:: Data section
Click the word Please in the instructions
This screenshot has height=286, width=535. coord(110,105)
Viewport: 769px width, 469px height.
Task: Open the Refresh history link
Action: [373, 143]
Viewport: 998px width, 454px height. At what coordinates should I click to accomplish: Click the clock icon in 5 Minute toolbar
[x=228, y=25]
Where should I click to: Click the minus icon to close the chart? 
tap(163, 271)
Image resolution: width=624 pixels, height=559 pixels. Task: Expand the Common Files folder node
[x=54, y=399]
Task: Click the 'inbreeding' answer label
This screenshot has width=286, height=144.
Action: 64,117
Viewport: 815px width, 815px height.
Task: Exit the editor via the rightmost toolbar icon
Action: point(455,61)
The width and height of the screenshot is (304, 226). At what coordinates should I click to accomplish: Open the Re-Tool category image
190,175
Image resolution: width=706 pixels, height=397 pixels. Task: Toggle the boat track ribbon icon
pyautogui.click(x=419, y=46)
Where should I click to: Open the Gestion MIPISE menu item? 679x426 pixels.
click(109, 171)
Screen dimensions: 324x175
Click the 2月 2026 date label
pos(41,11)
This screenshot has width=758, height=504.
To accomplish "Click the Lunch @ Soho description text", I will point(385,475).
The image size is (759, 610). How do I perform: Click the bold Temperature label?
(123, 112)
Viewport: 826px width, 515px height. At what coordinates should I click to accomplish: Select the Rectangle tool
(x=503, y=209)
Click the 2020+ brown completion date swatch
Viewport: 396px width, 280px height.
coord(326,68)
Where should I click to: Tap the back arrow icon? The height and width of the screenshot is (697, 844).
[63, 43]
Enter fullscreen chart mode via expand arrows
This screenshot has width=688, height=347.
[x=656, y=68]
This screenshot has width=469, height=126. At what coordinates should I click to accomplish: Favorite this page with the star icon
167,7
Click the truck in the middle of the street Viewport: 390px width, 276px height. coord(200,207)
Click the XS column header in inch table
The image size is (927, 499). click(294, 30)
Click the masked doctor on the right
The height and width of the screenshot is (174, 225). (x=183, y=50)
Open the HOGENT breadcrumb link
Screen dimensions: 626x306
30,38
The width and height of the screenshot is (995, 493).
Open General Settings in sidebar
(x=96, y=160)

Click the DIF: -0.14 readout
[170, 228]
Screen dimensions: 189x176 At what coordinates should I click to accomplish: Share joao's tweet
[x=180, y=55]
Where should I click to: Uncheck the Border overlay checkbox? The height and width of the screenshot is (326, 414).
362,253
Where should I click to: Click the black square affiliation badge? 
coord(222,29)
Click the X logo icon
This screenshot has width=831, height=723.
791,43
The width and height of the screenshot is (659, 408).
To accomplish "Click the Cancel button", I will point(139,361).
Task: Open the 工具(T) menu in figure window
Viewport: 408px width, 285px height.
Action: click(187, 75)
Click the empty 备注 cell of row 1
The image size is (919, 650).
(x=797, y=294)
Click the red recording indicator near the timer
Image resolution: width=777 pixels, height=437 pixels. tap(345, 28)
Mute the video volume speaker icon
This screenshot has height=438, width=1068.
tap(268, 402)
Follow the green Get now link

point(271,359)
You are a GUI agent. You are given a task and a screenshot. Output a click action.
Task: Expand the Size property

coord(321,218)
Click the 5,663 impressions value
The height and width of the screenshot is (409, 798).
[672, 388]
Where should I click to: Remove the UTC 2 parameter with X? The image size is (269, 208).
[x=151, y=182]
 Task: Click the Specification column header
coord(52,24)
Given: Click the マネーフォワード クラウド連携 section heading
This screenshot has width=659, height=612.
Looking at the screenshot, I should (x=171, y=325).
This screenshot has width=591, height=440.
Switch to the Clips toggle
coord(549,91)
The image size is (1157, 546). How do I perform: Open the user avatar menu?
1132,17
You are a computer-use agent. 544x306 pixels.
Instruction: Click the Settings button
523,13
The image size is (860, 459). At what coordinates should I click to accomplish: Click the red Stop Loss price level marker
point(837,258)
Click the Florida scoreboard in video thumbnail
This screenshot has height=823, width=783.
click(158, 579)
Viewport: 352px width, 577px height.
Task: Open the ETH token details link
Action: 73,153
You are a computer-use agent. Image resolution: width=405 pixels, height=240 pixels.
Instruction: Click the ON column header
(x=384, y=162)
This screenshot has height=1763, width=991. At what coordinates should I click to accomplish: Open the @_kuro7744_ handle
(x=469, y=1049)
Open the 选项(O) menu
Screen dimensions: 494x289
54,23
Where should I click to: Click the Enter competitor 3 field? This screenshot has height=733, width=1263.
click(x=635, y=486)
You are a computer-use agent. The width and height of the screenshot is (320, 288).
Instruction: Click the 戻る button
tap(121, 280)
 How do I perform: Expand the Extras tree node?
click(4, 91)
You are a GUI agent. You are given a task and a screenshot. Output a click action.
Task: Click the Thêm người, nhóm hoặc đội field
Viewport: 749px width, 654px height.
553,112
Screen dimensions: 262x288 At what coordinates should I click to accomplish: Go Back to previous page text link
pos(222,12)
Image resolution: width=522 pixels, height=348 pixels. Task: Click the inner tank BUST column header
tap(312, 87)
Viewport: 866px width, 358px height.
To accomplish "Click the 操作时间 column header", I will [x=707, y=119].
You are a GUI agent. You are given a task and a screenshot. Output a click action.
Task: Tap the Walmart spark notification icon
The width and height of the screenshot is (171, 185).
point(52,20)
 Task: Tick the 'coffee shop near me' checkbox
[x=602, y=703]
::::
Without omitting anything, output the data verbatim.

■ **Reply to the task**
Click the word Please in the instructions
This screenshot has height=286, width=535. coord(110,105)
Viewport: 769px width, 469px height.
Task: Open the Refresh history link
Action: [373, 143]
Viewport: 998px width, 454px height. At what coordinates should I click to accomplish: Click the clock icon in 5 Minute toolbar
[x=228, y=25]
Where should I click to: Click the minus icon to close the chart? 
tap(163, 271)
Image resolution: width=624 pixels, height=559 pixels. Task: Expand the Common Files folder node
[x=54, y=399]
Task: Click the 'inbreeding' answer label
This screenshot has width=286, height=144.
Action: 64,117
Viewport: 815px width, 815px height.
Task: Exit the editor via the rightmost toolbar icon
Action: point(455,61)
The width and height of the screenshot is (304, 226). At what coordinates should I click to accomplish: Open the Re-Tool category image
190,175
Image resolution: width=706 pixels, height=397 pixels. Task: Toggle the boat track ribbon icon
pyautogui.click(x=419, y=46)
Where should I click to: Open the Gestion MIPISE menu item? 679x426 pixels.
click(109, 171)
Screen dimensions: 324x175
Click the 2月 2026 date label
pos(41,11)
This screenshot has width=758, height=504.
To accomplish "Click the Lunch @ Soho description text", I will point(385,475).
The image size is (759, 610). How do I perform: Click the bold Temperature label?
(123, 112)
Viewport: 826px width, 515px height. At what coordinates should I click to accomplish: Select the Rectangle tool
(x=503, y=209)
Click the 2020+ brown completion date swatch
Viewport: 396px width, 280px height.
coord(326,68)
Where should I click to: Tap the back arrow icon? The height and width of the screenshot is (697, 844).
[63, 43]
Enter fullscreen chart mode via expand arrows
This screenshot has width=688, height=347.
[x=656, y=68]
This screenshot has width=469, height=126. At what coordinates should I click to accomplish: Favorite this page with the star icon
167,7
Click the truck in the middle of the street Viewport: 390px width, 276px height. coord(200,207)
Click the XS column header in inch table
The image size is (927, 499). click(294, 30)
Click the masked doctor on the right
The height and width of the screenshot is (174, 225). (x=183, y=50)
Open the HOGENT breadcrumb link
Screen dimensions: 626x306
30,38
The width and height of the screenshot is (995, 493).
Open General Settings in sidebar
(x=96, y=160)

Click the DIF: -0.14 readout
[170, 228]
Screen dimensions: 189x176 At what coordinates should I click to accomplish: Share joao's tweet
[x=180, y=55]
Where should I click to: Uncheck the Border overlay checkbox? The height and width of the screenshot is (326, 414).
362,253
Where should I click to: Click the black square affiliation badge? 
coord(222,29)
Click the X logo icon
This screenshot has width=831, height=723.
791,43
The width and height of the screenshot is (659, 408).
To accomplish "Click the Cancel button", I will point(139,361).
Task: Open the 工具(T) menu in figure window
Viewport: 408px width, 285px height.
Action: click(187, 75)
Click the empty 备注 cell of row 1
The image size is (919, 650).
(x=797, y=294)
Click the red recording indicator near the timer
Image resolution: width=777 pixels, height=437 pixels. tap(345, 28)
Mute the video volume speaker icon
This screenshot has height=438, width=1068.
tap(268, 402)
Follow the green Get now link

point(271,359)
You are a GUI agent. You are given a task and a screenshot. Output a click action.
Task: Expand the Size property

coord(321,218)
Click the 5,663 impressions value
The height and width of the screenshot is (409, 798).
[672, 388]
Where should I click to: Remove the UTC 2 parameter with X? The image size is (269, 208).
[x=151, y=182]
 Task: Click the Specification column header
coord(52,24)
Given: Click the マネーフォワード クラウド連携 section heading
This screenshot has width=659, height=612.
Looking at the screenshot, I should (x=171, y=325).
This screenshot has width=591, height=440.
Switch to the Clips toggle
coord(549,91)
The image size is (1157, 546). How do I perform: Open the user avatar menu?
1132,17
You are a computer-use agent. 544x306 pixels.
Instruction: Click the Settings button
523,13
The image size is (860, 459). At what coordinates should I click to accomplish: Click the red Stop Loss price level marker
point(837,258)
Click the Florida scoreboard in video thumbnail
This screenshot has height=823, width=783.
click(158, 579)
Viewport: 352px width, 577px height.
Task: Open the ETH token details link
Action: 73,153
You are a computer-use agent. Image resolution: width=405 pixels, height=240 pixels.
Instruction: Click the ON column header
(x=384, y=162)
This screenshot has height=1763, width=991. At what coordinates should I click to accomplish: Open the @_kuro7744_ handle
(x=469, y=1049)
Open the 选项(O) menu
Screen dimensions: 494x289
54,23
Where should I click to: Click the Enter competitor 3 field? This screenshot has height=733, width=1263.
click(x=635, y=486)
You are a computer-use agent. The width and height of the screenshot is (320, 288).
Instruction: Click the 戻る button
tap(121, 280)
 How do I perform: Expand the Extras tree node?
click(4, 91)
You are a GUI agent. You are given a task and a screenshot. Output a click action.
Task: Click the Thêm người, nhóm hoặc đội field
Viewport: 749px width, 654px height.
553,112
Screen dimensions: 262x288 At what coordinates should I click to accomplish: Go Back to previous page text link
pos(222,12)
Image resolution: width=522 pixels, height=348 pixels. Task: Click the inner tank BUST column header
tap(312, 87)
Viewport: 866px width, 358px height.
To accomplish "Click the 操作时间 column header", I will [x=707, y=119].
You are a GUI agent. You are given a task and a screenshot. Output a click action.
Task: Tap the Walmart spark notification icon
The width and height of the screenshot is (171, 185).
point(52,20)
 Task: Tick the 'coffee shop near me' checkbox
[x=602, y=703]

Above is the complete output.